The Haloga chief began to bring up his bright blade. Then, all at once, he stopped, threw back his head, and roared laughter till it echoed from the hills. “Preach as you will, where you will, nithing of a priest. Let us see how many northern men would willingly shackle themselves forever to anything, even a god.”
Kveldulf felt angry heat rise from his throat to the top of his head. With his pale, almost transparent skin, he knew how visible his rage had to be. He did not care. Of themselves, his hands curled into clumsy, unpracticed fists. He took a step toward Skatval. “Hold!” Tzoumas said sharply.
Skatval laughed still, threw aside his sword. “Let him come, Videssian. Perhaps I can pound sense into his shaven head, if it will enter there in no other way.”
“Hold, holy sir,” Tzoumas told Kveldulf again, and waited for him to obey before turning back to Skatval. To the chief, he said, “Pick up your weapon, sir, for in the battle about to be joined, you will find Kveldulf well armed.”
“Well armed? With what?” Skatval jeered.
“With words,” Tzoumas answered. Skatval suddenly stopped smiling.
Kveldulf preached in a pasture, a clump of cow dung close by his sandals. From everything Skatval knew of Videssians, that in itself would have been plenty to put them off stride. But Kveldulf noticed no more than any of the chief’s smallholders might have. And too many of those smallholders to suit Skatval stood in the field to listen.
Skatval watched from the edge of the woods that lay by the pasture. He had called Kveldulf a woman for bearing an unadorned name. Now, as if in revenge for that taunt, women flocked to hear the Haloga unaccountably turned Videssian priest. When he thought to be so, Skatval was just enough. Much as he despised Kveldulf, he could not deny the blue-robe made a fine figure of a man, save for his naked skull. And even that, repulsive as it still seemed on the Videssian clerics, might be reckoned but an exotic novelty on a man who was in every other way a perfect northerner. By the sighs from the womenfolk, they reckoned it so, which only annoyed Skatval the more.

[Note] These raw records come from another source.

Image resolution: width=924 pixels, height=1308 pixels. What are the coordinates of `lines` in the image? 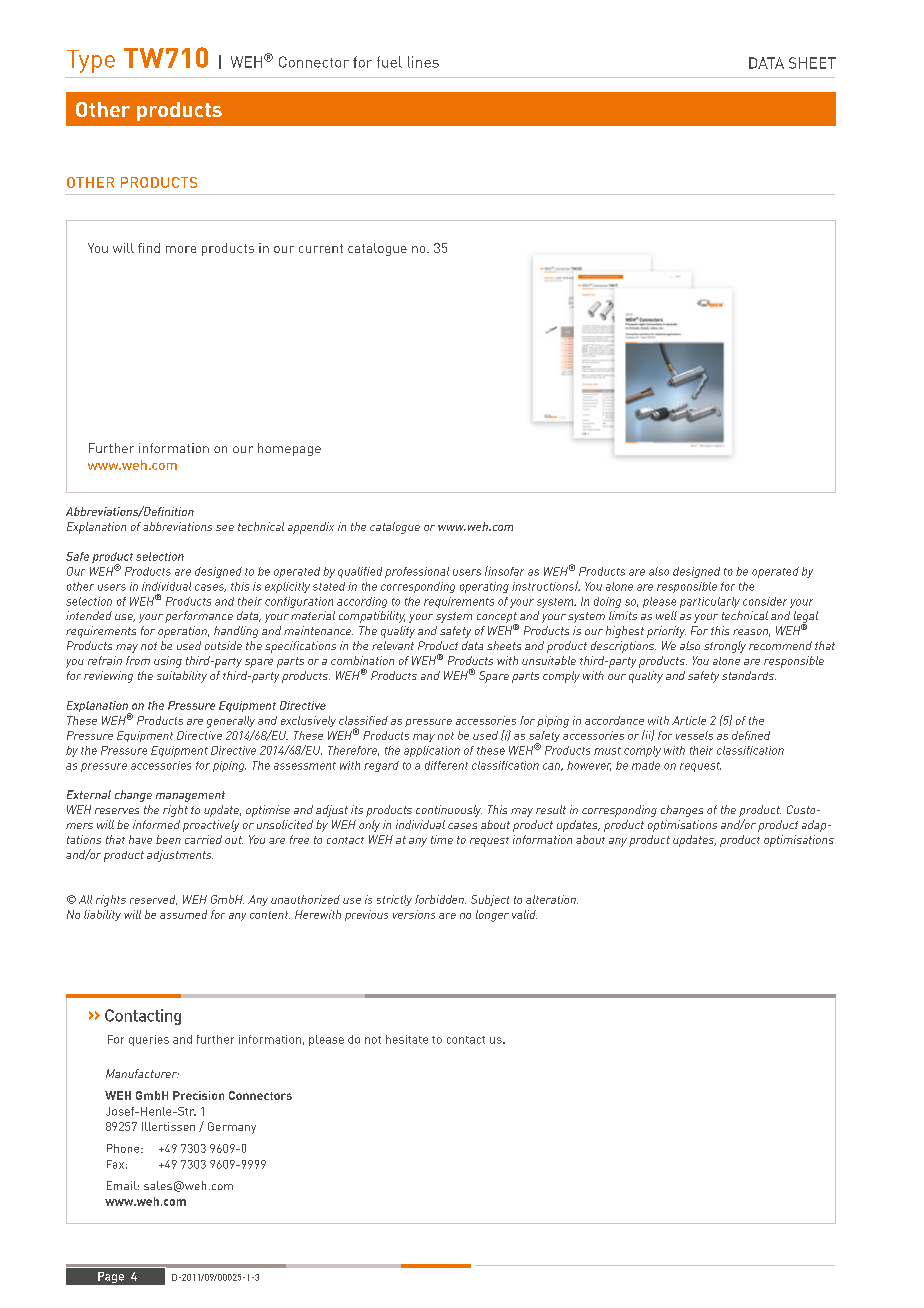 It's located at (423, 62).
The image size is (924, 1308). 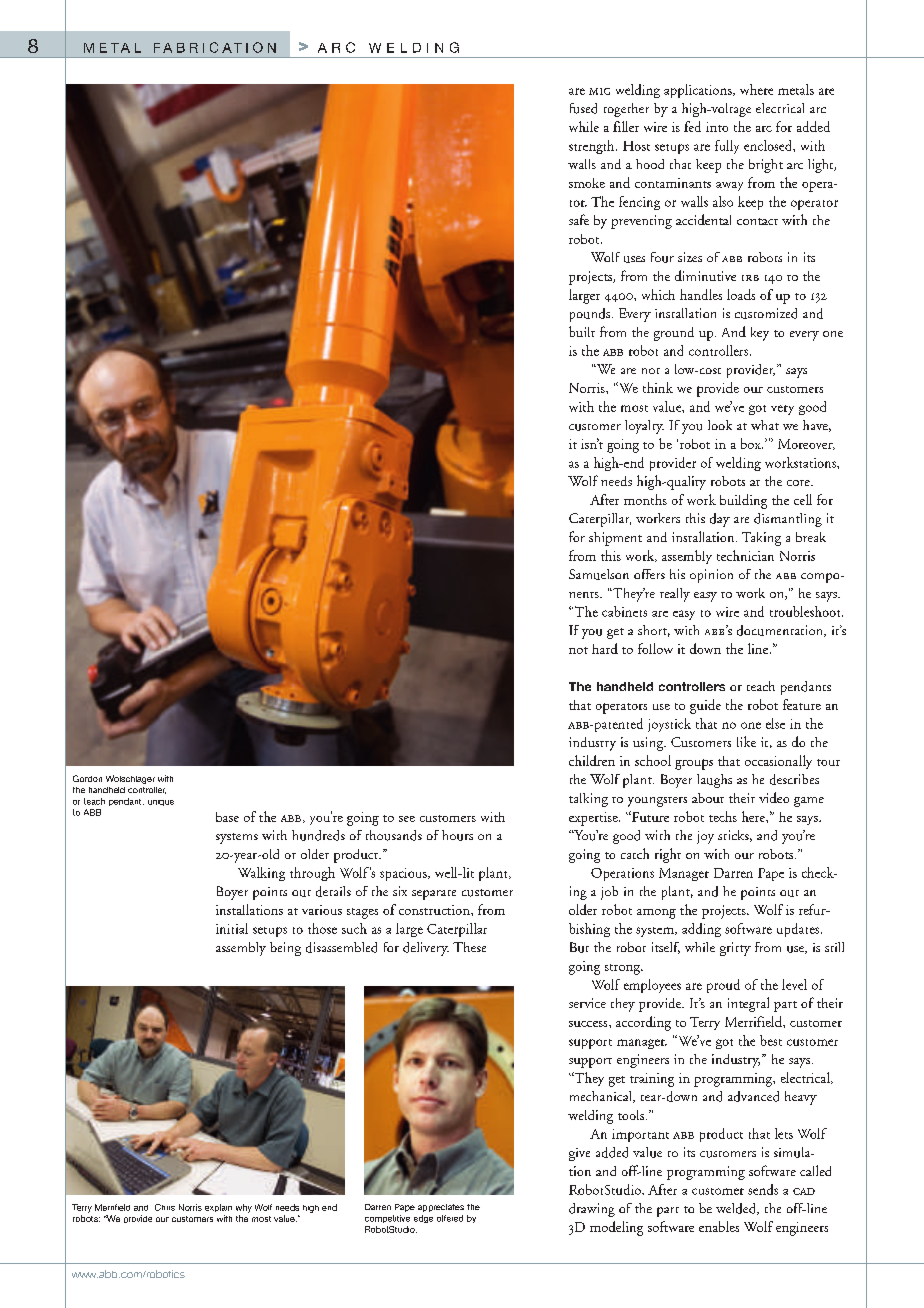 What do you see at coordinates (743, 501) in the image?
I see `building` at bounding box center [743, 501].
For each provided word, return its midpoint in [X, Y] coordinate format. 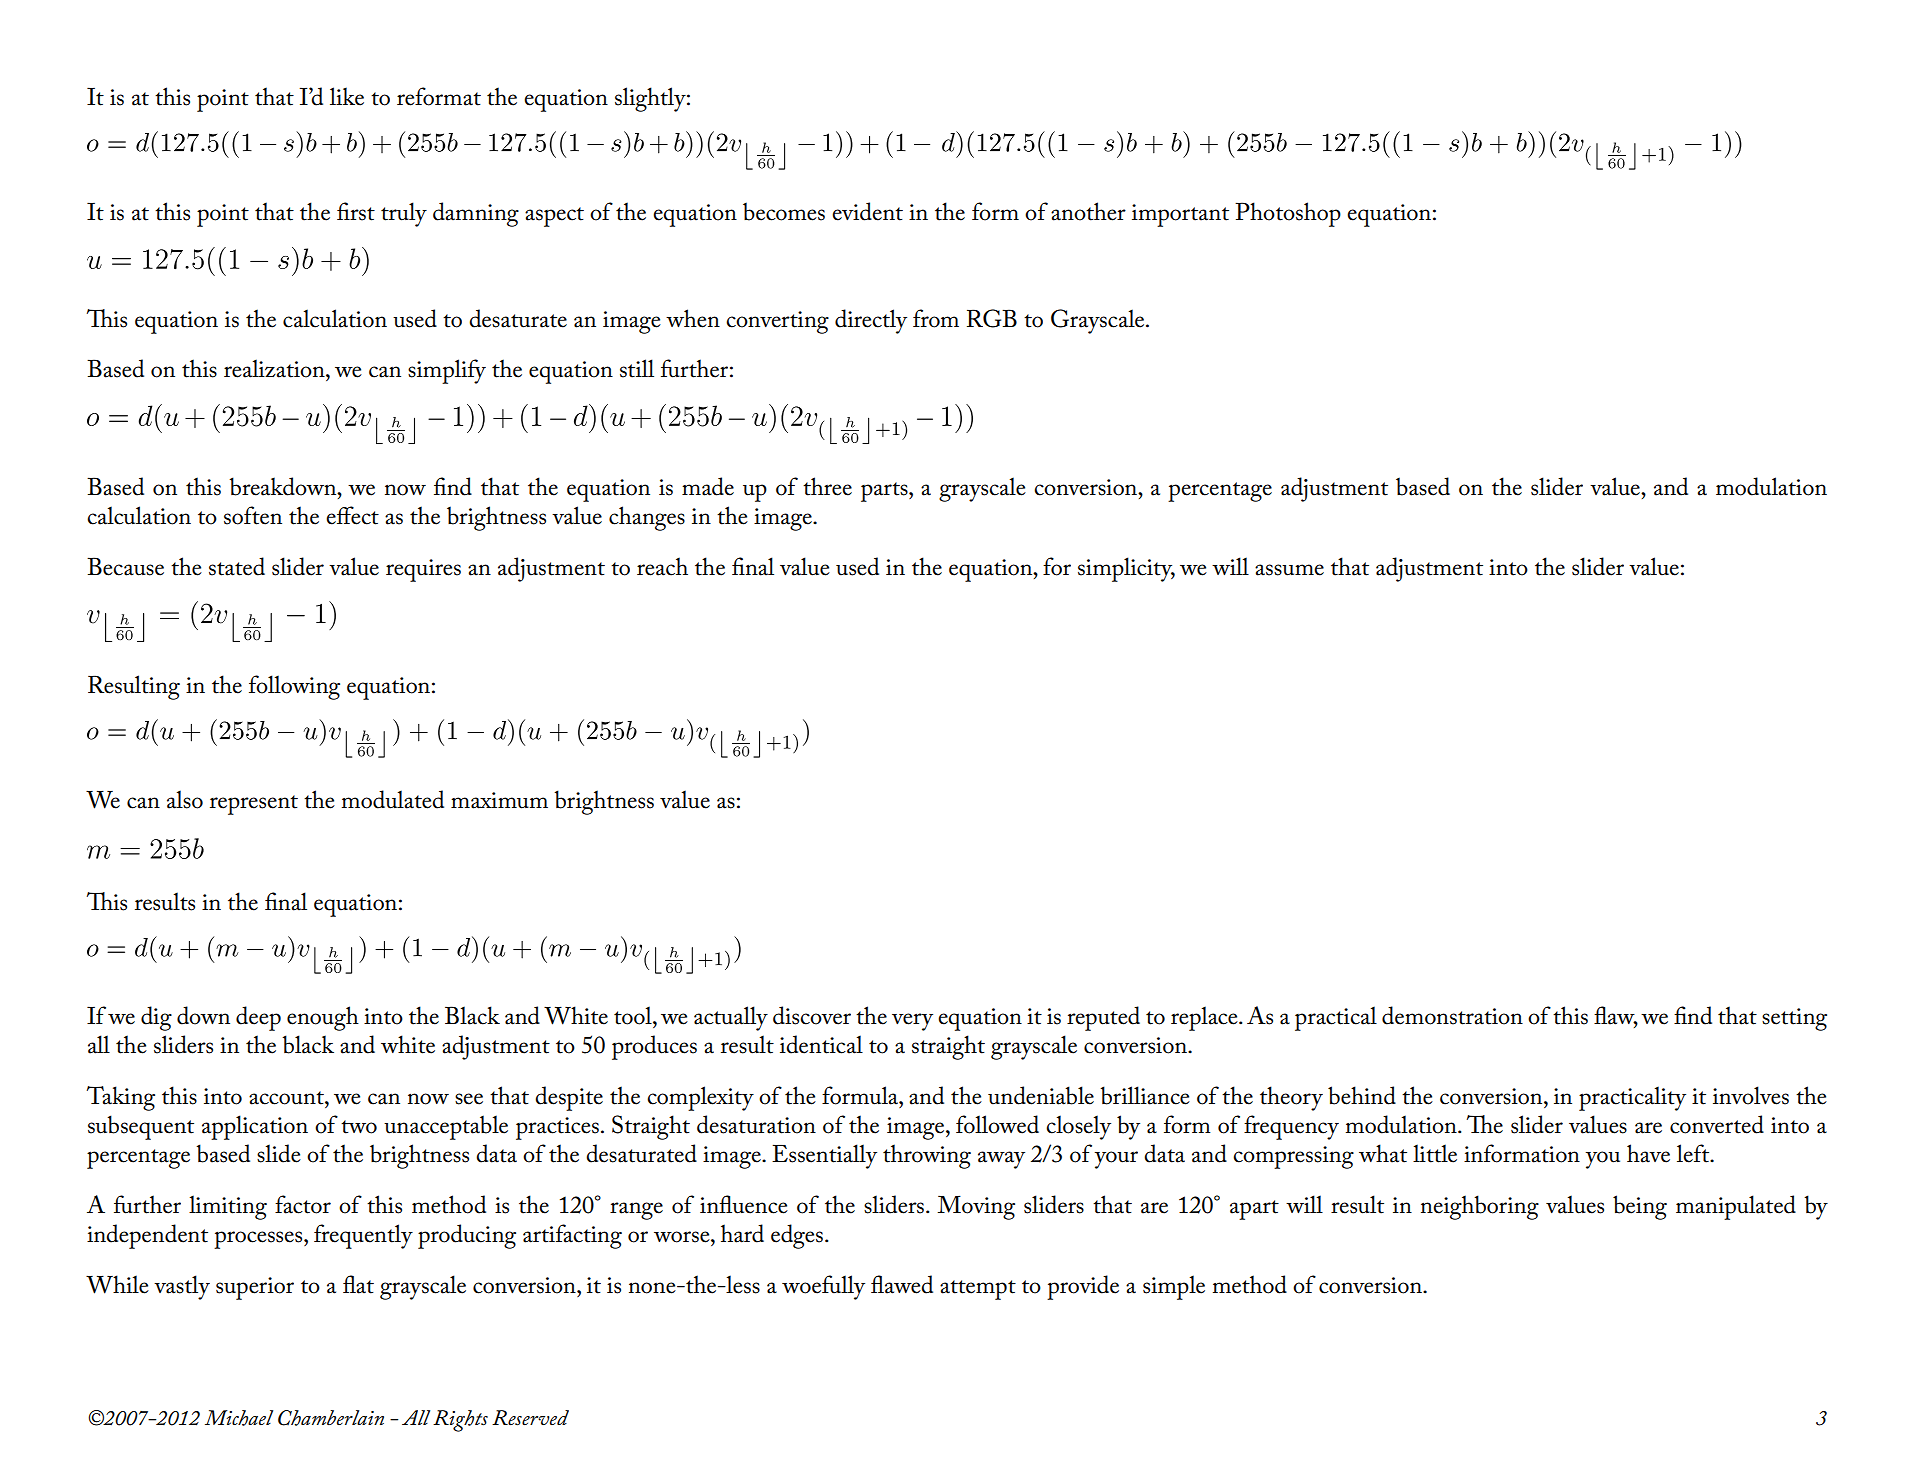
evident [867, 211]
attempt [978, 1290]
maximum [499, 800]
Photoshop [1288, 214]
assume [1289, 570]
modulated [393, 799]
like [347, 96]
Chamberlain [331, 1418]
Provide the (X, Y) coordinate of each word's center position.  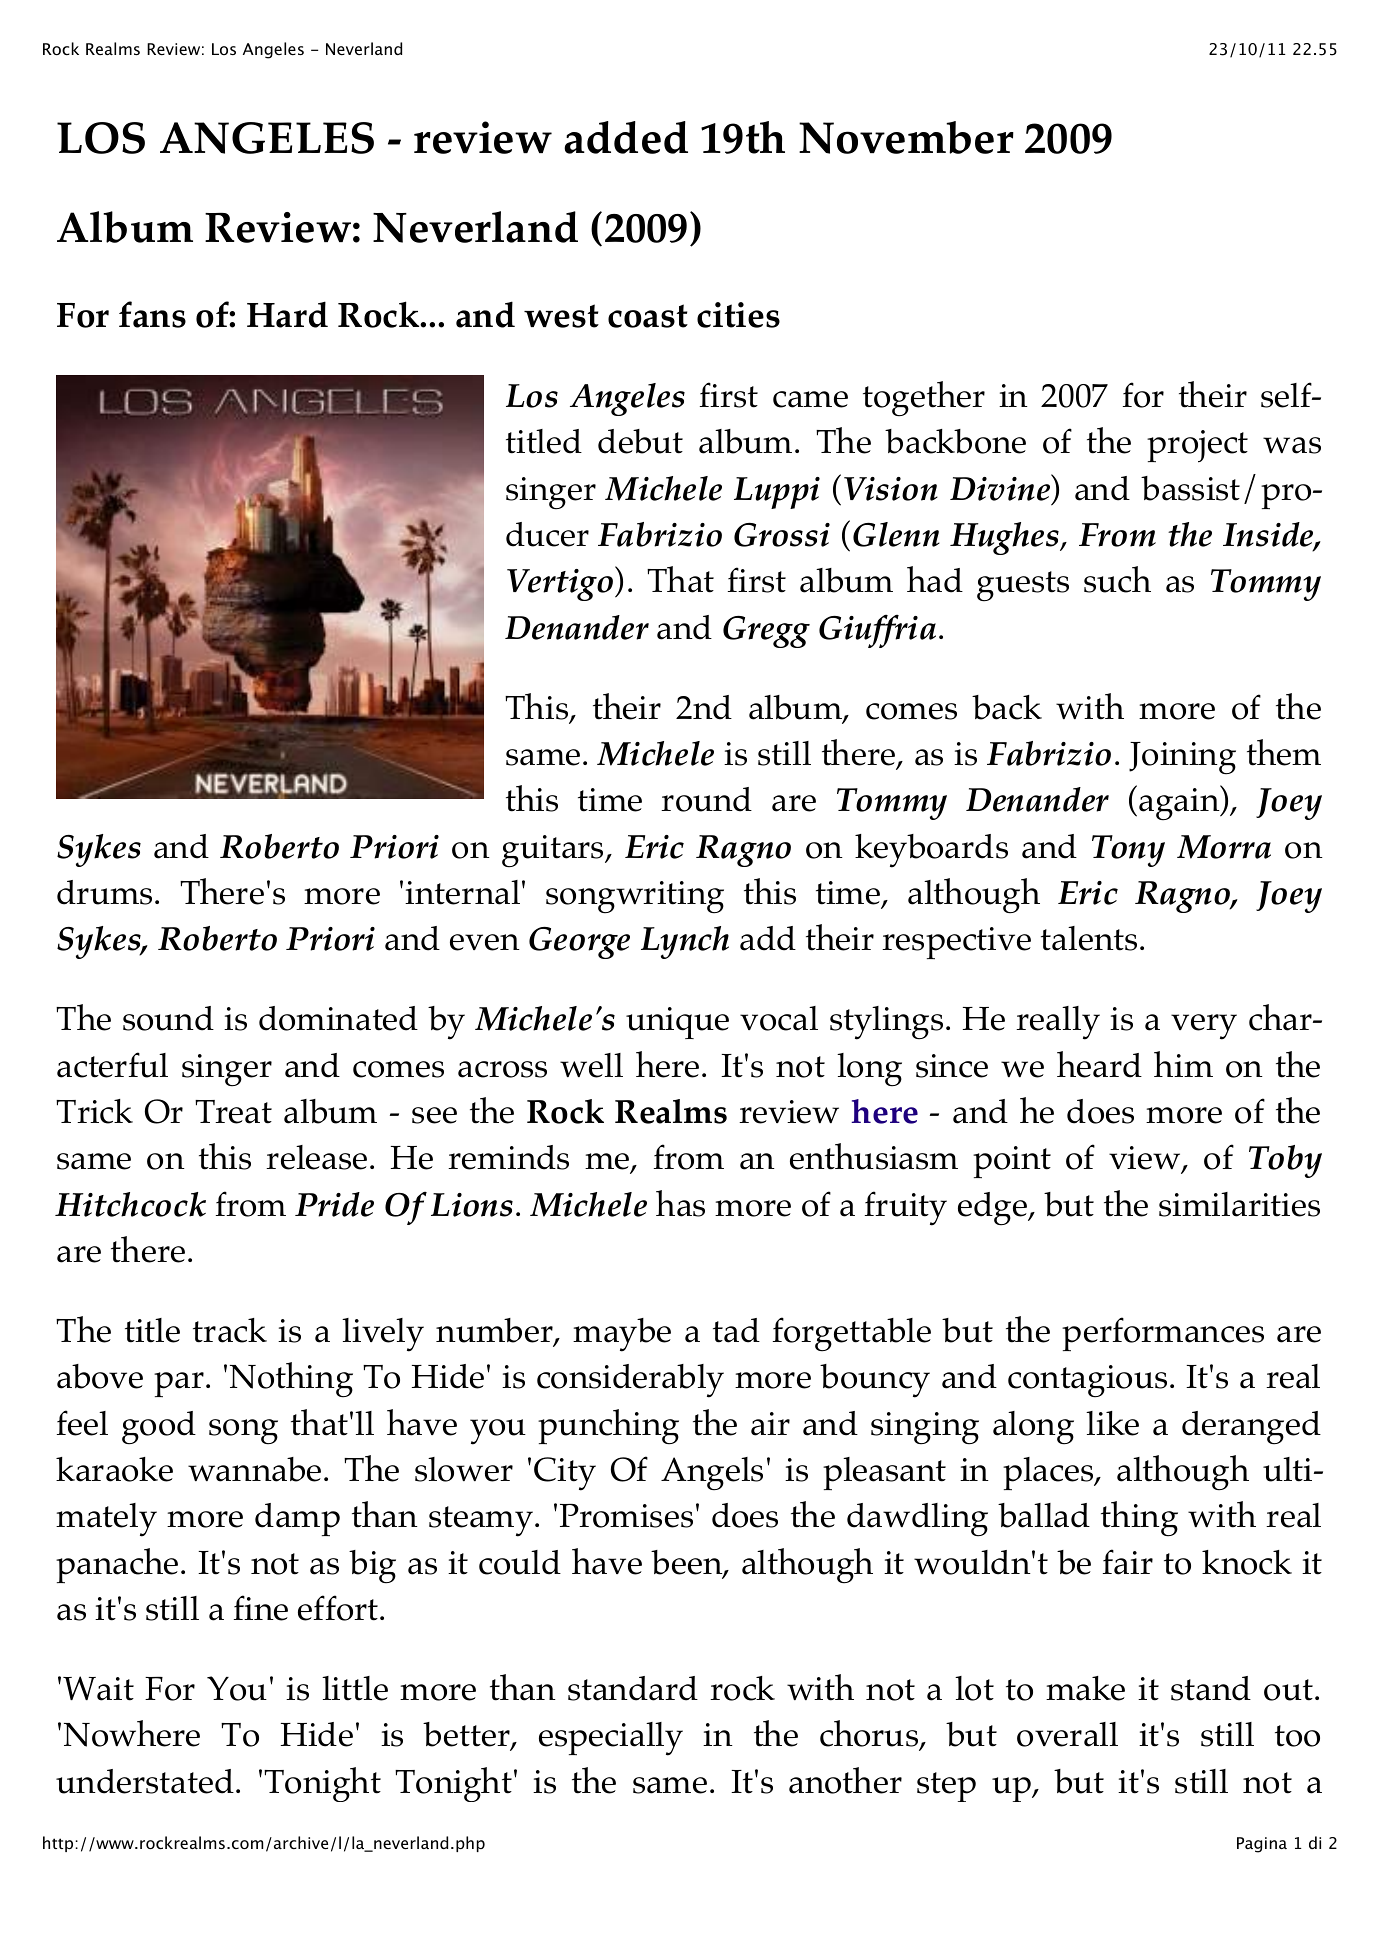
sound (168, 1018)
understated (145, 1781)
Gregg (766, 632)
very (1204, 1027)
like (1112, 1423)
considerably (630, 1381)
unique (677, 1023)
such (1117, 579)
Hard (287, 314)
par (179, 1384)
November (906, 137)
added (626, 137)
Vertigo (561, 584)
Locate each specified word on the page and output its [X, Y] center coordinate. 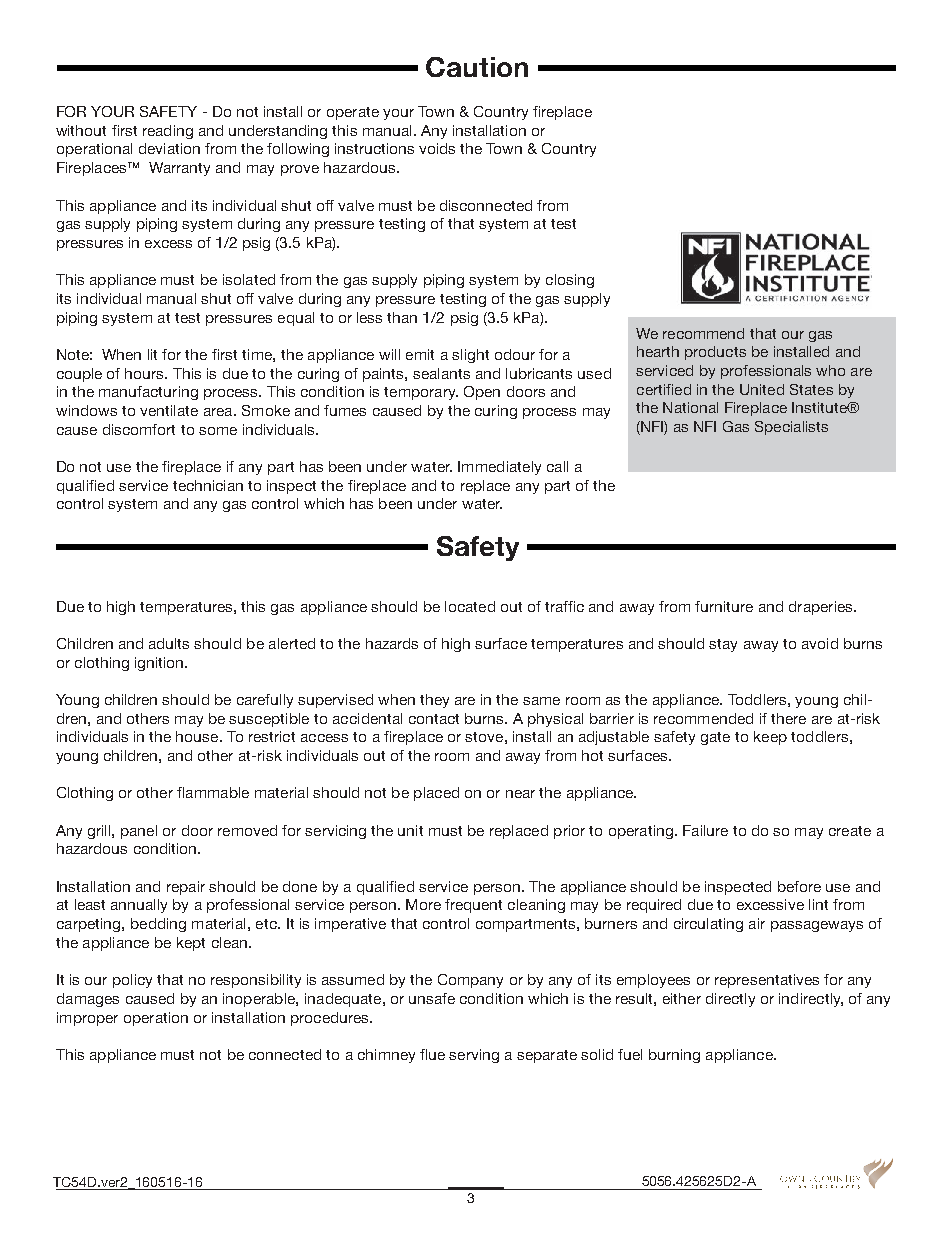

Among those womenfolk was his own daughter Skjaldvor; he saw her bright gold hair in the second row of the crowd around Kveldulf. He rumbled something discontented, down deep in his throat. If Skjaldvor took this southron nonsense seriously, how could he hope to rid himself of Kveldulf when the time came for that? He rumbled again. His daughter should have been wed two years ago, maybe three or four, but he’d indulged, indeed been flattered by, her wish to stay in his own longhouse. Now he wondered what sort of price he would have to pay for that indulgence.
He could all but hear his own stern, bloodthirsty gods laughing at him. They knew one always paid for being soft. He scowled. Would they willingly let themselves be supplanted, just for the sake of teaching him a lesson he already knew by heart? They might. Halogai who went after vengeance pursued it for its own sake, without counting coins to see if it was worth the cost.
The summer breeze, so mild as to befool a man who did not know better into thinking such fine days would last forever, blew Kveldulf’s words to Skatval’s ears. The priest had a fine, mellow voice, a man’s voice, and was no mean speaker: to northern directness he married a more sophisticated Videssian style, as if he were holding up ideas in his hands and examining them from all sides.